Copy every line of the material below, keeping each one identical character for character.
--------------------
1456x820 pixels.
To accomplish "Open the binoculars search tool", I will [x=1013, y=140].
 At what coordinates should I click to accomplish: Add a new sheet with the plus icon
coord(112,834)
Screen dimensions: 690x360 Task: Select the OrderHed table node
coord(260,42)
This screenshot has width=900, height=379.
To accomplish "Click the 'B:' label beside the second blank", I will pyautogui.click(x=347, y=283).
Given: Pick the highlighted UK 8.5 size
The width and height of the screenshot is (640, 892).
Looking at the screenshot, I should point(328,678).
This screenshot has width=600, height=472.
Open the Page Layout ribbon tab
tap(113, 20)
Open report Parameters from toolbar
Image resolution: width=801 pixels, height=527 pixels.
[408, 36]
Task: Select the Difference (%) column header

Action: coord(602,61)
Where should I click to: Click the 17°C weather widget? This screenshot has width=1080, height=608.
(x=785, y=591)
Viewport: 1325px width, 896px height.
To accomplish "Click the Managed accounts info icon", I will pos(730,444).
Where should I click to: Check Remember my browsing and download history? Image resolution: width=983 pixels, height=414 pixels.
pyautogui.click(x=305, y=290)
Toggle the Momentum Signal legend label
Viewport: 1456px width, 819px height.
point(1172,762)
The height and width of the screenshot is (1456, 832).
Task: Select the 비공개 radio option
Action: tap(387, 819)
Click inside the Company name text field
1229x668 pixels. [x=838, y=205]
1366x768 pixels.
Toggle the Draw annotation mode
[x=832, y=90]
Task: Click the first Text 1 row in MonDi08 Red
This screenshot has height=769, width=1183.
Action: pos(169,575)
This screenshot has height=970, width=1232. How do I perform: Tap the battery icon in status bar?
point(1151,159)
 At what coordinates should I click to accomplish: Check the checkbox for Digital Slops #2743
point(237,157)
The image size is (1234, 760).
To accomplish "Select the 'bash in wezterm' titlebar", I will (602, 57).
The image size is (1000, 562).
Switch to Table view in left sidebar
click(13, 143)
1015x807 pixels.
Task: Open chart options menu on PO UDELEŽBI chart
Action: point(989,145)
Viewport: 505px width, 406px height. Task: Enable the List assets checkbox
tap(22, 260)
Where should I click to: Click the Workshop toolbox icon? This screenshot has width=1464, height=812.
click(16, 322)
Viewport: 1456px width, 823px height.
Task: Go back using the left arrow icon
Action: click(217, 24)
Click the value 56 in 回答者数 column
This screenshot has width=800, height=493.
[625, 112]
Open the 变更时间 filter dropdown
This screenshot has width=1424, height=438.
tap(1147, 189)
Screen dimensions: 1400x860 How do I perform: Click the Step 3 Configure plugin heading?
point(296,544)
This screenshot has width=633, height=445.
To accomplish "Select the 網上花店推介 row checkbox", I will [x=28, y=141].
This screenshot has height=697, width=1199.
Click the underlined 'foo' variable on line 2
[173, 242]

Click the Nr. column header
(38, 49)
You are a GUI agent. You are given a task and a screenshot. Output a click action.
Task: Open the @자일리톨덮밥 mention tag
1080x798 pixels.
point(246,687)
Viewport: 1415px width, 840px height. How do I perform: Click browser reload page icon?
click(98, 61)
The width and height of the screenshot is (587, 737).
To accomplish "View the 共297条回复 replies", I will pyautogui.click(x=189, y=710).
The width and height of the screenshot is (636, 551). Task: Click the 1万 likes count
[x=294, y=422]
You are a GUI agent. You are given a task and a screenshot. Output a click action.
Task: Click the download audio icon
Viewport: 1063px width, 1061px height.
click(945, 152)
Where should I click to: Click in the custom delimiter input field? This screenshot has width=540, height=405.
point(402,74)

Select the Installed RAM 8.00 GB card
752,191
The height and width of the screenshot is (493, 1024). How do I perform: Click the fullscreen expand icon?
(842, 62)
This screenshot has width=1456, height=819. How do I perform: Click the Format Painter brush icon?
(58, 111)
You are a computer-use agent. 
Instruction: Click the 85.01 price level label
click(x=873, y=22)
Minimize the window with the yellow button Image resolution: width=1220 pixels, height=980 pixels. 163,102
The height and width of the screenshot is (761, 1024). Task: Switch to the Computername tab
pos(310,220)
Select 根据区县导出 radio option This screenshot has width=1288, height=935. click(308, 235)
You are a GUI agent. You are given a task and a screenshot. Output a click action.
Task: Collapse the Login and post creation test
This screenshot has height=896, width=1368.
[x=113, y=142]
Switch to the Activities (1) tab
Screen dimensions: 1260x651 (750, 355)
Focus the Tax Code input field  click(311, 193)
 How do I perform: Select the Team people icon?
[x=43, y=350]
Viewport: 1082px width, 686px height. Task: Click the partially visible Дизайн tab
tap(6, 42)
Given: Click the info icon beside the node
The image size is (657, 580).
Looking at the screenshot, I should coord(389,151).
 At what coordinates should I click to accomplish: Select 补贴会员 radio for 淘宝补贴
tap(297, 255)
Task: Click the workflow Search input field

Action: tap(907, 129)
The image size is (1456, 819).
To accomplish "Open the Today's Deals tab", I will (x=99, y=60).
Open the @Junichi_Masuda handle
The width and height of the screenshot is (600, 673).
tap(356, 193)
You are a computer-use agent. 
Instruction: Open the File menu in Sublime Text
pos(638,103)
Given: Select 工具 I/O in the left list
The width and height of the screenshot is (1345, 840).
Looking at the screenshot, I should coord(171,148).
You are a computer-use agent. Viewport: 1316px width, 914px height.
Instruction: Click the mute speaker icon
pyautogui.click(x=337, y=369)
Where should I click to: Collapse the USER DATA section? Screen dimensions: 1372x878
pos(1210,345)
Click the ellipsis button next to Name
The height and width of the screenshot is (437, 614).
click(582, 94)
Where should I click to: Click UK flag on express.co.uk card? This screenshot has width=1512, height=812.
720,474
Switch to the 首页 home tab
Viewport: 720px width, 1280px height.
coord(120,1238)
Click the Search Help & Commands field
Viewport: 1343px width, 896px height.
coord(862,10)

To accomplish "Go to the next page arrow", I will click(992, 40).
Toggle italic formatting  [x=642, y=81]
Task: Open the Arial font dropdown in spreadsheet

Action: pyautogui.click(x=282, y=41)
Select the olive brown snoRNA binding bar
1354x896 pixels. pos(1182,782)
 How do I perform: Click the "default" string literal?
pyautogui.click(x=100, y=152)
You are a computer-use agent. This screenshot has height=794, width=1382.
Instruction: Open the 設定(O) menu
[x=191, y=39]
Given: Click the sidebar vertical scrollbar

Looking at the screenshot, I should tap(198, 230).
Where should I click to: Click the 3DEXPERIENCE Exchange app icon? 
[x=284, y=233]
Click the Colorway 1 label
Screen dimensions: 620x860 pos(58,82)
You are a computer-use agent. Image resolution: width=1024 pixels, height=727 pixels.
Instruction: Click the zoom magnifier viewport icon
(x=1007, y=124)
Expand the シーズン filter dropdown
--------------------
■ **Final result**
1456x820 pixels.
To accomplish "Open the binoculars search tool", I will [x=1013, y=140].
 At what coordinates should I click to accomplish: Add a new sheet with the plus icon
coord(112,834)
Screen dimensions: 690x360 Task: Select the OrderHed table node
coord(260,42)
This screenshot has width=900, height=379.
To accomplish "Click the 'B:' label beside the second blank", I will pyautogui.click(x=347, y=283).
Given: Pick the highlighted UK 8.5 size
The width and height of the screenshot is (640, 892).
Looking at the screenshot, I should point(328,678).
This screenshot has width=600, height=472.
Open the Page Layout ribbon tab
tap(113, 20)
Open report Parameters from toolbar
Image resolution: width=801 pixels, height=527 pixels.
[408, 36]
Task: Select the Difference (%) column header

Action: coord(602,61)
Where should I click to: Click the 17°C weather widget? This screenshot has width=1080, height=608.
(x=785, y=591)
Viewport: 1325px width, 896px height.
To accomplish "Click the Managed accounts info icon", I will pos(730,444).
Where should I click to: Check Remember my browsing and download history? Image resolution: width=983 pixels, height=414 pixels.
pyautogui.click(x=305, y=290)
Toggle the Momentum Signal legend label
Viewport: 1456px width, 819px height.
point(1172,762)
The height and width of the screenshot is (1456, 832).
Task: Select the 비공개 radio option
Action: tap(387, 819)
Click inside the Company name text field
1229x668 pixels. [x=838, y=205]
1366x768 pixels.
Toggle the Draw annotation mode
[x=832, y=90]
Task: Click the first Text 1 row in MonDi08 Red
This screenshot has height=769, width=1183.
Action: pos(169,575)
This screenshot has height=970, width=1232. How do I perform: Tap the battery icon in status bar?
point(1151,159)
 At what coordinates should I click to accomplish: Check the checkbox for Digital Slops #2743
point(237,157)
The image size is (1234, 760).
To accomplish "Select the 'bash in wezterm' titlebar", I will (602, 57).
The image size is (1000, 562).
Switch to Table view in left sidebar
click(13, 143)
1015x807 pixels.
Task: Open chart options menu on PO UDELEŽBI chart
Action: point(989,145)
Viewport: 505px width, 406px height. Task: Enable the List assets checkbox
tap(22, 260)
Where should I click to: Click the Workshop toolbox icon? This screenshot has width=1464, height=812.
click(16, 322)
Viewport: 1456px width, 823px height.
Task: Go back using the left arrow icon
Action: click(217, 24)
Click the value 56 in 回答者数 column
This screenshot has width=800, height=493.
[625, 112]
Open the 变更时间 filter dropdown
This screenshot has width=1424, height=438.
tap(1147, 189)
Screen dimensions: 1400x860 How do I perform: Click the Step 3 Configure plugin heading?
point(296,544)
This screenshot has width=633, height=445.
To accomplish "Select the 網上花店推介 row checkbox", I will [x=28, y=141].
This screenshot has height=697, width=1199.
Click the underlined 'foo' variable on line 2
[173, 242]

Click the Nr. column header
(38, 49)
You are a GUI agent. You are given a task and a screenshot. Output a click action.
Task: Open the @자일리톨덮밥 mention tag
1080x798 pixels.
point(246,687)
Viewport: 1415px width, 840px height. How do I perform: Click browser reload page icon?
click(98, 61)
The width and height of the screenshot is (587, 737).
To accomplish "View the 共297条回复 replies", I will pyautogui.click(x=189, y=710).
The width and height of the screenshot is (636, 551). Task: Click the 1万 likes count
[x=294, y=422]
You are a GUI agent. You are given a task and a screenshot. Output a click action.
Task: Click the download audio icon
Viewport: 1063px width, 1061px height.
click(945, 152)
Where should I click to: Click in the custom delimiter input field? This screenshot has width=540, height=405.
point(402,74)

Select the Installed RAM 8.00 GB card
752,191
The height and width of the screenshot is (493, 1024). How do I perform: Click the fullscreen expand icon?
(842, 62)
This screenshot has width=1456, height=819. How do I perform: Click the Format Painter brush icon?
(58, 111)
You are a computer-use agent. 
Instruction: Click the 85.01 price level label
click(x=873, y=22)
Minimize the window with the yellow button Image resolution: width=1220 pixels, height=980 pixels. 163,102
The height and width of the screenshot is (761, 1024). Task: Switch to the Computername tab
pos(310,220)
Select 根据区县导出 radio option This screenshot has width=1288, height=935. click(308, 235)
You are a GUI agent. You are given a task and a screenshot. Output a click action.
Task: Collapse the Login and post creation test
This screenshot has height=896, width=1368.
[x=113, y=142]
Switch to the Activities (1) tab
Screen dimensions: 1260x651 (750, 355)
Focus the Tax Code input field  click(311, 193)
 How do I perform: Select the Team people icon?
[x=43, y=350]
Viewport: 1082px width, 686px height. Task: Click the partially visible Дизайн tab
tap(6, 42)
Given: Click the info icon beside the node
The image size is (657, 580).
Looking at the screenshot, I should coord(389,151).
 At what coordinates should I click to accomplish: Select 补贴会员 radio for 淘宝补贴
tap(297, 255)
Task: Click the workflow Search input field

Action: tap(907, 129)
The image size is (1456, 819).
To accomplish "Open the Today's Deals tab", I will (x=99, y=60).
Open the @Junichi_Masuda handle
The width and height of the screenshot is (600, 673).
tap(356, 193)
You are a computer-use agent. 
Instruction: Open the File menu in Sublime Text
pos(638,103)
Given: Select 工具 I/O in the left list
The width and height of the screenshot is (1345, 840).
Looking at the screenshot, I should coord(171,148).
You are a computer-use agent. Viewport: 1316px width, 914px height.
Instruction: Click the mute speaker icon
pyautogui.click(x=337, y=369)
Where should I click to: Collapse the USER DATA section? Screen dimensions: 1372x878
pos(1210,345)
Click the ellipsis button next to Name
The height and width of the screenshot is (437, 614).
click(582, 94)
Where should I click to: Click UK flag on express.co.uk card? This screenshot has width=1512, height=812.
720,474
Switch to the 首页 home tab
Viewport: 720px width, 1280px height.
coord(120,1238)
Click the Search Help & Commands field
Viewport: 1343px width, 896px height.
coord(862,10)

To accomplish "Go to the next page arrow", I will click(992, 40).
Toggle italic formatting  [x=642, y=81]
Task: Open the Arial font dropdown in spreadsheet

Action: pyautogui.click(x=282, y=41)
Select the olive brown snoRNA binding bar
1354x896 pixels. pos(1182,782)
 How do I perform: Click the "default" string literal?
pyautogui.click(x=100, y=152)
You are a computer-use agent. This screenshot has height=794, width=1382.
Instruction: Open the 設定(O) menu
[x=191, y=39]
Given: Click the sidebar vertical scrollbar

Looking at the screenshot, I should tap(198, 230).
Where should I click to: Click the 3DEXPERIENCE Exchange app icon? 
[x=284, y=233]
Click the Colorway 1 label
Screen dimensions: 620x860 pos(58,82)
You are a computer-use agent. Image resolution: width=1024 pixels, height=727 pixels.
Instruction: Click the zoom magnifier viewport icon
(x=1007, y=124)
Expand the シーズン filter dropdown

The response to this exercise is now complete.